Reviewed by Calculator Editorial Team

Understanding how interest accumulates on your savings account is crucial for making informed financial decisions. This calculator helps you determine exactly how much interest you'll earn over a specific period, based on your principal amount, interest rate, and compounding frequency.

How to Use This Calculator

Using our Interest Paid on Savings Account Calculator is simple. Follow these steps:

  1. Enter the initial deposit amount (principal) in the first field.
  2. Input the annual interest rate (APR) in the second field.
  3. Select how often your interest is compounded from the dropdown menu (daily, monthly, quarterly, annually).
  4. Enter the number of years you plan to keep the money in the account.
  5. Click the "Calculate" button to see your results.

The calculator will display the total interest earned and the final amount in your account after the specified period.

How Interest on Savings Works

Interest on savings accounts typically works on a compounding basis, meaning you earn interest not only on your initial deposit but also on the accumulated interest from previous periods. The more frequently interest is compounded, the more you'll earn over time.
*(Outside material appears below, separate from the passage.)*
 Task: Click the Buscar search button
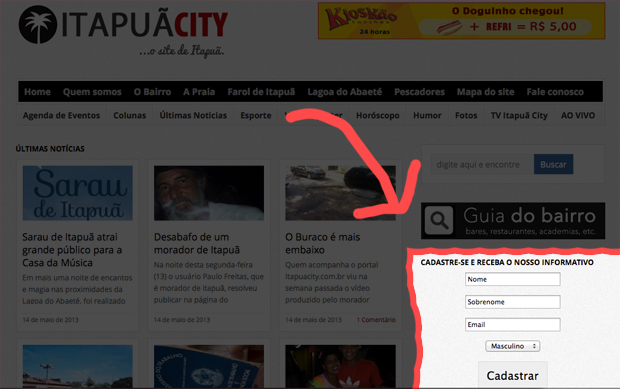553,164
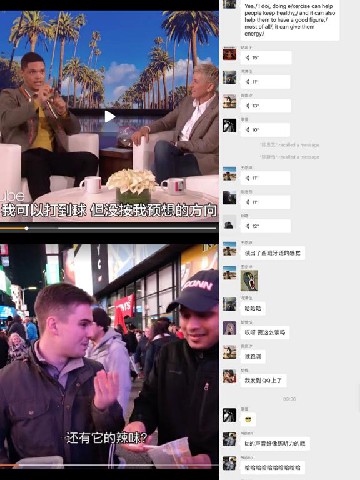Image resolution: width=360 pixels, height=480 pixels.
Task: Seek on the bottom street video progress bar
Action: pos(109,465)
There are two main types of interest rates:

  • APR (Annual Percentage Rate): The annual rate of interest charged or paid, without compounding.
  • APY (Annual Percentage Yield): The actual annual rate of interest earned, taking into account compounding.

Our calculator uses APR to calculate the interest paid, but it shows both APR and APY for comparison.

Formula Used

The calculation is based on the compound interest formula:

A = P (1 + r/n)^(nt) where: A = the future value of the investment/loan, including interest P = principal investment amount r = annual interest rate (decimal) n = number of times interest is compounded per year t = time the money is invested for, in years

For the interest paid, we calculate:

Interest Paid = A - P

Worked Example

Let's say you deposit $1,000 in a savings account with a 3% annual interest rate, compounded monthly, for 5 years.

Example Calculation

Principal (P) = $1,000

Annual Interest Rate (r) = 3% or 0.03

Compounding Frequency (n) = 12 (monthly)

Time (t) = 5 years

Future Value (A) = 1000 (1 + 0.03/12)^(12*5) = $1,159.75

Interest Paid = $1,159.75 - $1,000 = $159.75

After 5 years, you would have earned $159.75 in interest on your $1,000 deposit.

Frequently Asked Questions

What is the difference between APR and APY?

APR is the annual percentage rate charged or paid, without compounding. APY is the actual annual rate of interest earned, taking into account compounding. APY is always higher than APR for compounding accounts.

How often should interest be compounded for maximum growth?

The more frequently interest is compounded, the more you'll earn over time. Daily compounding typically provides the highest growth, but monthly compounding is common in savings accounts.

Is the interest I earn taxable?

The taxability of interest depends on your country's tax laws and the type of account. In many countries, interest from savings accounts is tax-free, but this may vary.